M. van Tuinen, and E. A. Hadly

From the Department of Biological Sciences, Stanford University, Stanford, CA 94305. We thank Hans Thewissen, Susan Holmes, Stephen Porder, members of the Hadly lab, and an anonymous reviewer for their valuable comments.

Address correspondence to Marcel van Tuinen at the address above, or e-mail: mvtuinen{at}stanford.edu.

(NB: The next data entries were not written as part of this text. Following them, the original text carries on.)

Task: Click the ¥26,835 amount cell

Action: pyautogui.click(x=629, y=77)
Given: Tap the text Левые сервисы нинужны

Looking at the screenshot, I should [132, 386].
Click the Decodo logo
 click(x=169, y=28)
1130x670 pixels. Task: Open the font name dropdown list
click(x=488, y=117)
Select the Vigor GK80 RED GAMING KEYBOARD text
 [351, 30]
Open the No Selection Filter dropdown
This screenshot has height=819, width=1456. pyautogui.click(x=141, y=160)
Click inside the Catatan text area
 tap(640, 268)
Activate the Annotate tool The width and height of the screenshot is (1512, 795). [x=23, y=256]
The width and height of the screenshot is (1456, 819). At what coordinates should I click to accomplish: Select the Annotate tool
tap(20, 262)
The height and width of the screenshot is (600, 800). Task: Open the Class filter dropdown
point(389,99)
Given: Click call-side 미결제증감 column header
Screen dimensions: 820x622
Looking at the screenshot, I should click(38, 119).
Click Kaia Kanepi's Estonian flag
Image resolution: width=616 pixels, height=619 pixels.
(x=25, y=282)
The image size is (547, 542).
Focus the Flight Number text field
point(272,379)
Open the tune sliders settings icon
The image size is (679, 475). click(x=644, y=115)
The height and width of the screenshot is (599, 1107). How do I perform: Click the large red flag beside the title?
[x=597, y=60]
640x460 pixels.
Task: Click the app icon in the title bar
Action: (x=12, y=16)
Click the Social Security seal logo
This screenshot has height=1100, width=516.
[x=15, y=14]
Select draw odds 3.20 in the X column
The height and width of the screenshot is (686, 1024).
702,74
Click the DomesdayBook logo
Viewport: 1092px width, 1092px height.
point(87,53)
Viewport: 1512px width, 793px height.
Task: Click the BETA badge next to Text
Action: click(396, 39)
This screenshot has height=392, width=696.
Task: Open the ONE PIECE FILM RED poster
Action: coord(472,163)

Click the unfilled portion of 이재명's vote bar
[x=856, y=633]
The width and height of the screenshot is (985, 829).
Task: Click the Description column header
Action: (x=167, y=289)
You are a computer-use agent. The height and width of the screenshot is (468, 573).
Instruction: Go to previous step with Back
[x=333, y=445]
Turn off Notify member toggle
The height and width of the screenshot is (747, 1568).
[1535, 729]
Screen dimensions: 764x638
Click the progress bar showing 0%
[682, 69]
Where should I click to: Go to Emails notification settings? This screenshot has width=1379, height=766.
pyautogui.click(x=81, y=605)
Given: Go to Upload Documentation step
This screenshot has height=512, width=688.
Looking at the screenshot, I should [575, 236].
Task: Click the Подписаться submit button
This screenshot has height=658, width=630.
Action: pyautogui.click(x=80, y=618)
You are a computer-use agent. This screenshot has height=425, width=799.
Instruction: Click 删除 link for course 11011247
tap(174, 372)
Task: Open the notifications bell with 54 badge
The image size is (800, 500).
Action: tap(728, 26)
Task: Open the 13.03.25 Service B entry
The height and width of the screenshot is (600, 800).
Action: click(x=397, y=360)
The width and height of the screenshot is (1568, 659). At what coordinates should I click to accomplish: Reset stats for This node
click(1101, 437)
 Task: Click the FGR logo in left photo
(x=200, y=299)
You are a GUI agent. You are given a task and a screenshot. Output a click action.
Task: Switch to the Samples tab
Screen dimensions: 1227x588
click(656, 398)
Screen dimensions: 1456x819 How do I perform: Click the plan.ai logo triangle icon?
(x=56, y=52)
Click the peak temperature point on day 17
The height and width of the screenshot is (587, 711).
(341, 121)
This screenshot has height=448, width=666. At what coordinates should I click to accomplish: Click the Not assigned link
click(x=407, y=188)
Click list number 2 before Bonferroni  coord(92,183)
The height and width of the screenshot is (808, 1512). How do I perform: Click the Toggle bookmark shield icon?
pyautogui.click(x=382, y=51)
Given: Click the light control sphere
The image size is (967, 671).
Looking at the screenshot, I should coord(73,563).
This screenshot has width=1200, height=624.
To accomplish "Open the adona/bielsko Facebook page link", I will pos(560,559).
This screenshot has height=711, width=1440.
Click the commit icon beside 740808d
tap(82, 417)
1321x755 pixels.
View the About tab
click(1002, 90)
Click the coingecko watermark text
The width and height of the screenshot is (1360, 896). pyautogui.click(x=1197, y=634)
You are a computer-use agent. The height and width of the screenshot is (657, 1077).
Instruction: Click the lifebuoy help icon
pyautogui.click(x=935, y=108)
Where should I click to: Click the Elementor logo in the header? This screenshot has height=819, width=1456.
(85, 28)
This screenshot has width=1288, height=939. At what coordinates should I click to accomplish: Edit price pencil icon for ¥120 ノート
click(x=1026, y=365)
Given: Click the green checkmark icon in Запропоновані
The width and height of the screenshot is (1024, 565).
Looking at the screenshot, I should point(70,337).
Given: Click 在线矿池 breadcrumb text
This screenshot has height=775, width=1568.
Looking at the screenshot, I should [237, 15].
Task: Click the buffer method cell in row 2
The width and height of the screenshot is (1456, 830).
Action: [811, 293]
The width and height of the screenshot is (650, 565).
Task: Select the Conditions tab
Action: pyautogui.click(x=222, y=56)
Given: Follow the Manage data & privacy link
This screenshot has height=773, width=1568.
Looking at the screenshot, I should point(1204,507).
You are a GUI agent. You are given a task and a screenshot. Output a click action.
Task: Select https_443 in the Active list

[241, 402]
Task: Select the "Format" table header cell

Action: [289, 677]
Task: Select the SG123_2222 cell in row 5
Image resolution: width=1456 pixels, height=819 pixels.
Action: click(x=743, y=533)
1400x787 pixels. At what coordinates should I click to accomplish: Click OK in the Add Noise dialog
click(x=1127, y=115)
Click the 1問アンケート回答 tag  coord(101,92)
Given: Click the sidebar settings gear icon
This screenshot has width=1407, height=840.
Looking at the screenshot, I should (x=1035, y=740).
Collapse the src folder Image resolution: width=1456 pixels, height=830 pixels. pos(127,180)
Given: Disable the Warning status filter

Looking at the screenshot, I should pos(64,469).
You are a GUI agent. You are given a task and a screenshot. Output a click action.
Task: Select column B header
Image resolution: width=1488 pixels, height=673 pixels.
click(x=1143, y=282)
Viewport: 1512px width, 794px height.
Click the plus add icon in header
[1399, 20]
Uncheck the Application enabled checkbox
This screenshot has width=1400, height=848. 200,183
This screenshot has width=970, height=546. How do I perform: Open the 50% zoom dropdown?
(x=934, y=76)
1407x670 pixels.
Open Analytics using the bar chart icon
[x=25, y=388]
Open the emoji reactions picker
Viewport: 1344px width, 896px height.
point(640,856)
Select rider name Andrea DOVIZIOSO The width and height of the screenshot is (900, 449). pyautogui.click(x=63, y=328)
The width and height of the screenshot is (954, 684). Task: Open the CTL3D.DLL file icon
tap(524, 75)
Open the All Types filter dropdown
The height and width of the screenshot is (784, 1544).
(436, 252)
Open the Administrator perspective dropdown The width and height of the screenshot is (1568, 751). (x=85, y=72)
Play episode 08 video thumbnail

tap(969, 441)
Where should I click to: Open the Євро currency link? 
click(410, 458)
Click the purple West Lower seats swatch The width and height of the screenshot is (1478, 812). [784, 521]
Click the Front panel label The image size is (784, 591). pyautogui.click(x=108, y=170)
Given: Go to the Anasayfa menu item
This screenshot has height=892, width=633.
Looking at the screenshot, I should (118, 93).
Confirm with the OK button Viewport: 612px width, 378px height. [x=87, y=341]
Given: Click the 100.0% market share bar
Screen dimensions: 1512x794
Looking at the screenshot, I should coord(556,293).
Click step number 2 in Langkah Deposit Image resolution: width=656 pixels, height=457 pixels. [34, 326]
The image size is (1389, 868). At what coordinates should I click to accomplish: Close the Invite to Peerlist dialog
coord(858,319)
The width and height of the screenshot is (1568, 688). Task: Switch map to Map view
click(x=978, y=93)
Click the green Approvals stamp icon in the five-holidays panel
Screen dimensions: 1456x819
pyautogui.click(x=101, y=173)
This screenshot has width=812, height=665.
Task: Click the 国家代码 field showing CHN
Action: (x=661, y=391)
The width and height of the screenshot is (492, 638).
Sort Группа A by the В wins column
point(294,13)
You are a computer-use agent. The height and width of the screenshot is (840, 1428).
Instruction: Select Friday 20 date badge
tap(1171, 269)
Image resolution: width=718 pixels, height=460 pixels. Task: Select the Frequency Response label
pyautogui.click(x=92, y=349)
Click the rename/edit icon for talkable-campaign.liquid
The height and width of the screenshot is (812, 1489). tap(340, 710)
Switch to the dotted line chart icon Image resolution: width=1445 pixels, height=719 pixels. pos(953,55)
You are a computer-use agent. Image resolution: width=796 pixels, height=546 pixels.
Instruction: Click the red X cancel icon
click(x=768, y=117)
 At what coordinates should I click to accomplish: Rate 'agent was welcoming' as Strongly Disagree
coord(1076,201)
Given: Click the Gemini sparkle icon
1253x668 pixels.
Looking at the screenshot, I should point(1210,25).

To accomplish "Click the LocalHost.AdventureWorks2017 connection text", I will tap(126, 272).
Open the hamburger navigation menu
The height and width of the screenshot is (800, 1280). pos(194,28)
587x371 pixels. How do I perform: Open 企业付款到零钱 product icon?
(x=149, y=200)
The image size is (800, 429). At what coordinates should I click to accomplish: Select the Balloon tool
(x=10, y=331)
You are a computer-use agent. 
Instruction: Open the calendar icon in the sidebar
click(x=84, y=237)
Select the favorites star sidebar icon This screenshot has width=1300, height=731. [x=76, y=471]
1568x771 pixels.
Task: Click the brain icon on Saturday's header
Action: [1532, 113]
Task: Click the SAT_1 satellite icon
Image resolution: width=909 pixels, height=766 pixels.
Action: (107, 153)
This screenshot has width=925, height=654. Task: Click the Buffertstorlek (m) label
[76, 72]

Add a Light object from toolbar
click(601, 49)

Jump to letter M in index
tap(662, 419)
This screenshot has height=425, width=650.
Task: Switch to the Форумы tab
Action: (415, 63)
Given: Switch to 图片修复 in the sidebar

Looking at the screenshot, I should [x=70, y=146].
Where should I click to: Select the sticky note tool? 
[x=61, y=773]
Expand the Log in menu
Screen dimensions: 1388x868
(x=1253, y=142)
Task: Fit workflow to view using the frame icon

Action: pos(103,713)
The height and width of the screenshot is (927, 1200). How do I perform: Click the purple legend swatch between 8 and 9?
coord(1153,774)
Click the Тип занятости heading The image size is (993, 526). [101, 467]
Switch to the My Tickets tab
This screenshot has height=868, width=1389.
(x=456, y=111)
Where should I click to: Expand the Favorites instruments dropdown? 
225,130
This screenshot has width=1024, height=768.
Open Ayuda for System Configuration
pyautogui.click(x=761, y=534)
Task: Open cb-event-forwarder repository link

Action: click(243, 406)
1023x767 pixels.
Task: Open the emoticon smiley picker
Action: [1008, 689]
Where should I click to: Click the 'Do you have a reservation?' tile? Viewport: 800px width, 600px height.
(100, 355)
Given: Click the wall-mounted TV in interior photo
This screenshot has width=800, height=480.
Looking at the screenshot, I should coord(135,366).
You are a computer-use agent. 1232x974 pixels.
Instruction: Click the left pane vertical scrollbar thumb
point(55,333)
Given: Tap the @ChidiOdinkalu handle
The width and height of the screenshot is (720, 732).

The nature of the molecular and fossil record and their limitations must be ascertained in order to gain the most precise and accurate evolutionary timescale using genetic information. Yet the majority of such timescales are based on point estimates using fossils or the molecular clock. Here we document from the primary literature minimum and maximum fossil age estimates of the divergence of whales from artiodactyls, a commonly used anchor point for calibrating both mitogenomic and nucleogenomic placental timescales. We applied these reestimates to the most recently established placental timescale based on mitochondrial rRNA and several nuclear loci, and present an attempt to account for both genetic and fossil uncertainty. Our results indicate that disregard for fossil calibration error may inflate the power of the molecular clock when testing the time of ordinal diversification in context with the K-T boundary. However, the early history of placentals, including their superordinal diversification, remained in the Cretaceous despite a conservative approach. Our conclusions need corroboration across other frequently used fossil anchor points, but also with more genetic partitions on the linear relationship between molecular substitutions and geologic time.